----- SOURCE TEXT

New green materials could power smart devices using ambient light
Now, researchers from the University of Cambridge, Imperial College London and Soochow University in China have discovered that new green materials currently being developed for next-generation solar panels could be useful for indoor light harvesting. They report their findings in Advanced Energy Materials.
The team investigated perovskite-inspired materials, which were created to circumvent problems with materials called perovskites, which were developed for next-generation solar cells. Although perovskites are cheaper to make than traditional silicon-based solar panels and deliver similar efficiency, perovskites contain toxic lead substances. This drove the development of perovskite-inspired materials, which are instead based on safer elements like bismuth and antimony.
Despite being more environmentally friendly, these perovskite-inspired materials are not as efficient at absorbing sunlight. However, the team found that the materials are much more effective at absorbing indoor light, with efficiencies that are promising for commercial applications. Crucially, the researchers demonstrated that the power provided by these materials under indoor illumination is already sufficient to operate electronic circuits.
In addition to their eco-friendly nature, these materials could potentially be processed onto unconventional substrates such as plastics and fabric, which are incompatible with conventional technologies. Therefore, lead-free perovskite-inspired materials could soon enable battery-free devices for wearables, healthcare monitoring, smart homes, and smart cities.

----------
----- DATA EXCERPTS

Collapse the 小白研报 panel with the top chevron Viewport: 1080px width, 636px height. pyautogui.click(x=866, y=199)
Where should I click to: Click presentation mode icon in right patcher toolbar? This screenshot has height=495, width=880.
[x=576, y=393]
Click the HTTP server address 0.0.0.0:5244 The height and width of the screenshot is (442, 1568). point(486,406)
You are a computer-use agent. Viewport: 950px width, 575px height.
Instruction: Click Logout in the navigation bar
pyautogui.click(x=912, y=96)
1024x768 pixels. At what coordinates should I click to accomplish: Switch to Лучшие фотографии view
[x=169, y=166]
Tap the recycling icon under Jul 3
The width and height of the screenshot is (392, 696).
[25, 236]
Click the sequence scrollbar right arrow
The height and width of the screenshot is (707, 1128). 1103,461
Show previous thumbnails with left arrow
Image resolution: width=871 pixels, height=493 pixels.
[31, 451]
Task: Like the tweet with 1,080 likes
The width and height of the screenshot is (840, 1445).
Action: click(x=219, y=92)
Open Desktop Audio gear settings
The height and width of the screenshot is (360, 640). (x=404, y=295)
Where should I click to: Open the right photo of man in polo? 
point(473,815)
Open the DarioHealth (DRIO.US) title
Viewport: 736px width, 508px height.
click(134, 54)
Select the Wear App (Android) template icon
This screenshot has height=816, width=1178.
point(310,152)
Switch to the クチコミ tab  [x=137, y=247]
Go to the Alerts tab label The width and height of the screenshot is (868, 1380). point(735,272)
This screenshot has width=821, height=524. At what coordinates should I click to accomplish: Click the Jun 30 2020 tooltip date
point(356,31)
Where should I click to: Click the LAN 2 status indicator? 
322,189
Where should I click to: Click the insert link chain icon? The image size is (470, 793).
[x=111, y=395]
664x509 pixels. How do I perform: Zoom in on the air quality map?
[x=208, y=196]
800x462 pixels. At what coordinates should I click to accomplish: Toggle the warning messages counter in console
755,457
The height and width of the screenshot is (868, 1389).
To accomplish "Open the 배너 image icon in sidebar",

----------

Extract the passage of the article on green materials for indoor light harvesting from "Despite being more" up to and including "and smart cities.", keeping every word unchanged. The data was taken from a separate source.

▶ [SOLUTION FOR THIS PROBLEM]:
Despite being more environmentally friendly, these perovskite-inspired materials are not as efficient at absorbing sunlight. However, the team found that the materials are much more effective at absorbing indoor light, with efficiencies that are promising for commercial applications. Crucially, the researchers demonstrated that the power provided by these materials under indoor illumination is already sufficient to operate electronic circuits.
In addition to their eco-friendly nature, these materials could potentially be processed onto unconventional substrates such as plastics and fabric, which are incompatible with conventional technologies. Therefore, lead-free perovskite-inspired materials could soon enable battery-free devices for wearables, healthcare monitoring, smart homes, and smart cities.